Por mi parte, quiero creer que es un comienzo; el comienzo de un camino donde los seres humanos ampliamos progresivamente nuestras tribus y entendemos de una vez por todas que coordinarnos y tomar en cuenta a los otros en nuestras acciones no es algo que sólo se hace de manera optativa o cuando se vuelve inevitable, sino un principio básico de convivencia. Hay mucho que mejorar, tanto en cuanto a cómo funciona la democracia, a quiénes incluimos en ella, a cuánto y cómo participamos y nos dejamos representar. Lo que es fácil olvidar es que el sistema político global en que nos encontramos es algo nuevo, una guagua de pecho si se mide en los tiempos de historia humana. Estamos en plena experimentación, con un derecho internacional naciente, foros internacionales en pañales, tímidos intentos por unirnos que se rompen fácilmente por aquéllos cuya ventaja está en dividir para reinar.

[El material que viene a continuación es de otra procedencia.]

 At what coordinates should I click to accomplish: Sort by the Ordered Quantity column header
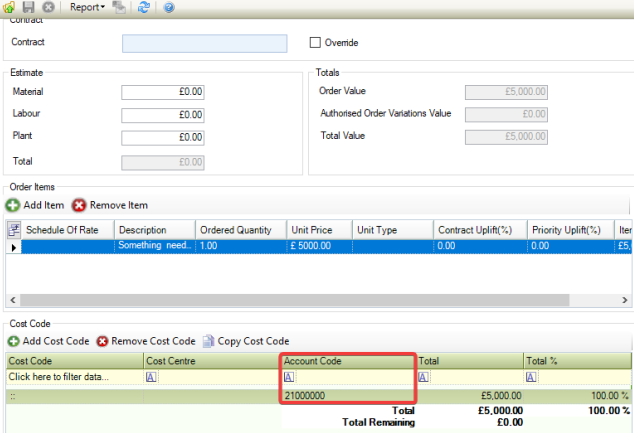237,230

Una institución que creo que se necesita en estos momentos es una compuesta por “globales”, personas nacidas y criadas como ciudadanas del mundo y/o educadas con vocación cosmopolita.

Así como universidades, compañías, hospitales y otras instituciones incluyen “externos” en muchas de sus decisiones (o si no en sus decisiones, como consultores o consejeros o miembros de comités de evaluación), así también nuestros estados deberían apelar permanentemente al juicio de otros, que no tienen los mismos intereses y que pueden mirar un problema desde otra perspectiva, o darle voz a voces que de otra manera no serían escuchadas. Mientras nuestros sistemas educativos sigan cantando las glorias de nuestras banderas por sobre las de otras, no tendremos a los “globales” que tanto se necesitan. Y mientras no tengamos más “globales”, los estados seguirán actuando como los fans de la Realpolitik pronostican, como monstruos egoístas en un juego de suma-cero. La educación de ciudadanos y ciudadanas globales tiene que ponerse en la agenda en un mundo que hoy cuenta con un solo mapa político cuyas partes, supuestamente, deberían seguir una lista mínima de reglas comunes.